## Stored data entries
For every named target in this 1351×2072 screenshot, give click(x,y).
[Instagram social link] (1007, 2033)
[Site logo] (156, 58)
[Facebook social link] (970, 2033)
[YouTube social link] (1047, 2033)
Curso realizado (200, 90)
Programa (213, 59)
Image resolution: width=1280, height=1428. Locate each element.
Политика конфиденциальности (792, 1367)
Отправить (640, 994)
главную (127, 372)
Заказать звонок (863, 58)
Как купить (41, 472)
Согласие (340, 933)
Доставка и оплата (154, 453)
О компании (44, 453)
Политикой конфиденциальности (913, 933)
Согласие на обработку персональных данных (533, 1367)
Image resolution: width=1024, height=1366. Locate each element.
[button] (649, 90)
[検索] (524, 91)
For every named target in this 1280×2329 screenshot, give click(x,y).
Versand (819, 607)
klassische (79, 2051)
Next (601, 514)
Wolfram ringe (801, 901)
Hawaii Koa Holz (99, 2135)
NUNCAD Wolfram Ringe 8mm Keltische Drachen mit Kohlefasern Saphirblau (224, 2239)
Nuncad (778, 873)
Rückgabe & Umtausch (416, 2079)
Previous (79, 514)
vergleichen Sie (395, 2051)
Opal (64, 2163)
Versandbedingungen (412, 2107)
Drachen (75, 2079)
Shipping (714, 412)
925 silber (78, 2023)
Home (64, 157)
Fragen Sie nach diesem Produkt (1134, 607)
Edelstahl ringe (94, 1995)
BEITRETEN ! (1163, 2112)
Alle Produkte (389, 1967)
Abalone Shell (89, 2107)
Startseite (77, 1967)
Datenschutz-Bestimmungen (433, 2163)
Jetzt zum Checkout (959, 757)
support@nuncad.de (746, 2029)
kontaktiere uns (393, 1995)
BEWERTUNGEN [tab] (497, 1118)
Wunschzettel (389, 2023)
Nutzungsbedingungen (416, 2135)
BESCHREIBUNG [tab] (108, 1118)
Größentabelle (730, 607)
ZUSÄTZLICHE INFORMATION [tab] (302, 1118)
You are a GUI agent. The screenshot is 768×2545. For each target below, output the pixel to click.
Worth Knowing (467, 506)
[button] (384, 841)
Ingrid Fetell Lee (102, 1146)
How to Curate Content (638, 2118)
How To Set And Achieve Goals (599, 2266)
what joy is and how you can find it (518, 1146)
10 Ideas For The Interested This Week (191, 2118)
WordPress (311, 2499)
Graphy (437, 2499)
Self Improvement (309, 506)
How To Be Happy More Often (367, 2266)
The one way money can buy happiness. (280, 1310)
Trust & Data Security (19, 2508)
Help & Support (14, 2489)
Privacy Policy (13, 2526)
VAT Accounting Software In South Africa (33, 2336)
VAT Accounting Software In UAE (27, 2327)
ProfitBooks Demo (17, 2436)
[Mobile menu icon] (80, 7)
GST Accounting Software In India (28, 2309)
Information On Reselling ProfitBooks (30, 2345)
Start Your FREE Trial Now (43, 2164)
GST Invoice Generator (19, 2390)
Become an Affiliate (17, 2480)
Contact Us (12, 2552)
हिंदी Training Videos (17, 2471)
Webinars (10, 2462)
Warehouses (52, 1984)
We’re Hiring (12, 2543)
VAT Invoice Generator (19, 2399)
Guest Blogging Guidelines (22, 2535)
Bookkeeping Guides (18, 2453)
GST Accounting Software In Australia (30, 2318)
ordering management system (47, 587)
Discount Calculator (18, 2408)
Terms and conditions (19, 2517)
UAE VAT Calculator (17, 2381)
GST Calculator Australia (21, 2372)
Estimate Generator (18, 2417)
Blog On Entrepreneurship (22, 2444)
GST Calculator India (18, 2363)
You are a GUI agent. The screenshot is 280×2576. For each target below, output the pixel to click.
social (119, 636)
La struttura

## To do
Only the lines from the one containing "Alle Produkte (389, 1967)" through the last line of the records are to be set down, exactly as they appear.

## Solution to the exercise
Alle Produkte (389, 1967)
Abalone Shell (89, 2107)
Startseite (77, 1967)
Datenschutz-Bestimmungen (433, 2163)
Jetzt zum Checkout (959, 757)
support@nuncad.de (746, 2029)
kontaktiere uns (393, 1995)
BEWERTUNGEN [tab] (497, 1118)
Wunschzettel (389, 2023)
Nutzungsbedingungen (416, 2135)
BESCHREIBUNG [tab] (108, 1118)
Größentabelle (730, 607)
ZUSÄTZLICHE INFORMATION [tab] (302, 1118)
You are a GUI agent. The screenshot is 768×2545. For each target below, output the pixel to click.
Worth Knowing (467, 506)
[button] (384, 841)
Ingrid Fetell Lee (102, 1146)
How to Curate Content (638, 2118)
How To Set And Achieve Goals (599, 2266)
what joy is and how you can find it (518, 1146)
10 Ideas For The Interested This Week (191, 2118)
WordPress (311, 2499)
Graphy (437, 2499)
Self Improvement (309, 506)
How To Be Happy More Often (367, 2266)
The one way money can buy happiness. (280, 1310)
Trust & Data Security (19, 2508)
Help & Support (14, 2489)
Privacy Policy (13, 2526)
VAT Accounting Software In South Africa (33, 2336)
VAT Accounting Software In UAE (27, 2327)
ProfitBooks Demo (17, 2436)
[Mobile menu icon] (80, 7)
GST Accounting Software In India (28, 2309)
Information On Reselling ProfitBooks (30, 2345)
Start Your FREE Trial Now (43, 2164)
GST Invoice Generator (19, 2390)
Become an Affiliate (17, 2480)
Contact Us (12, 2552)
हिंदी Training Videos (17, 2471)
Webinars (10, 2462)
Warehouses (52, 1984)
We’re Hiring (12, 2543)
VAT Invoice Generator (19, 2399)
Guest Blogging Guidelines (22, 2535)
Bookkeeping Guides (18, 2453)
GST Accounting Software In Australia (30, 2318)
ordering management system (47, 587)
Discount Calculator (18, 2408)
Terms and conditions (19, 2517)
UAE VAT Calculator (17, 2381)
GST Calculator Australia (21, 2372)
Estimate Generator (18, 2417)
Blog On Entrepreneurship (22, 2444)
GST Calculator India (18, 2363)
You are a GUI agent. The screenshot is 280×2576. For each target below, output the pixel to click.
social (119, 636)
La struttura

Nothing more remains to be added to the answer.